**Work instruction**
Could you transcribe every record below exactly, leaving out the pictures?
+ + +
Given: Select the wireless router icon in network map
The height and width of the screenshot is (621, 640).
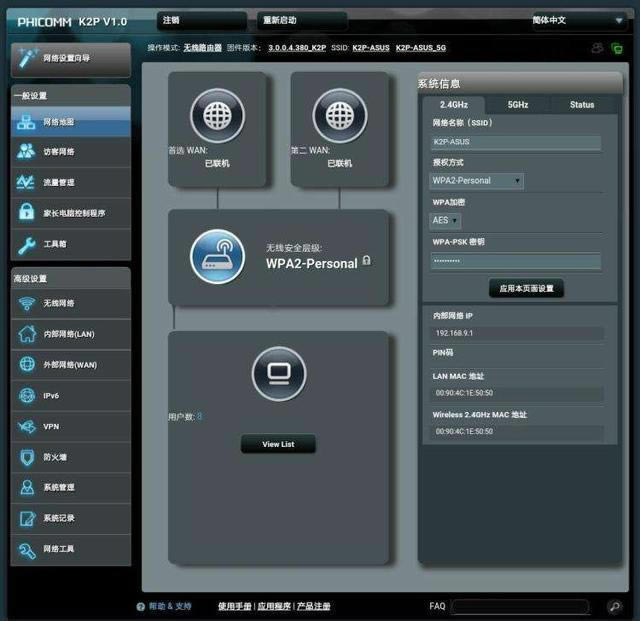Looking at the screenshot, I should 217,256.
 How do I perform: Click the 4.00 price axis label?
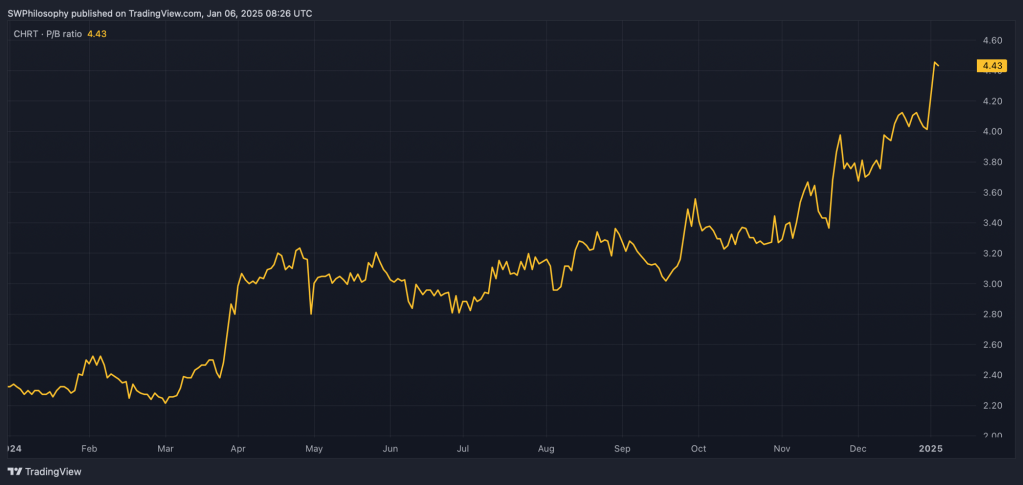(992, 132)
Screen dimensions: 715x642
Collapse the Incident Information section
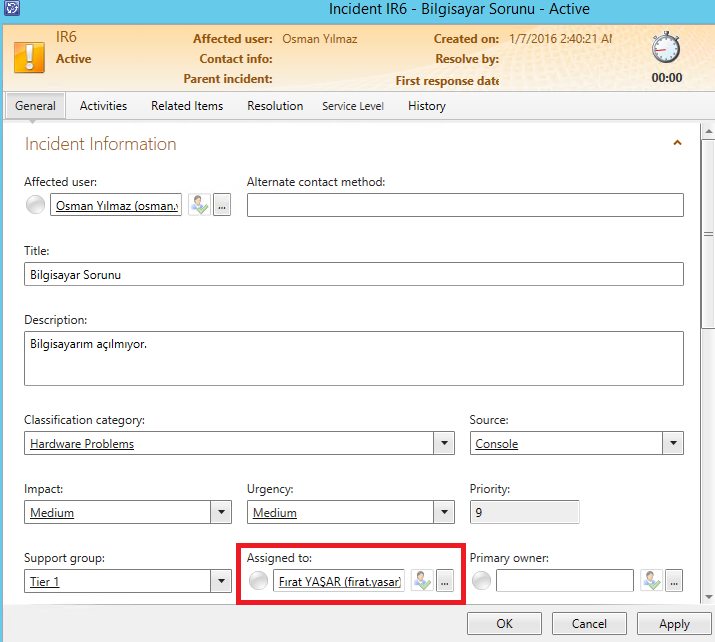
+ + +
**Result for this exercise**
Given: Select the wireless router icon in network map
The height and width of the screenshot is (621, 640).
Looking at the screenshot, I should 217,256.
 How do I perform: Click the 4.00 price axis label?
(992, 132)
Screen dimensions: 715x642
Collapse the Incident Information section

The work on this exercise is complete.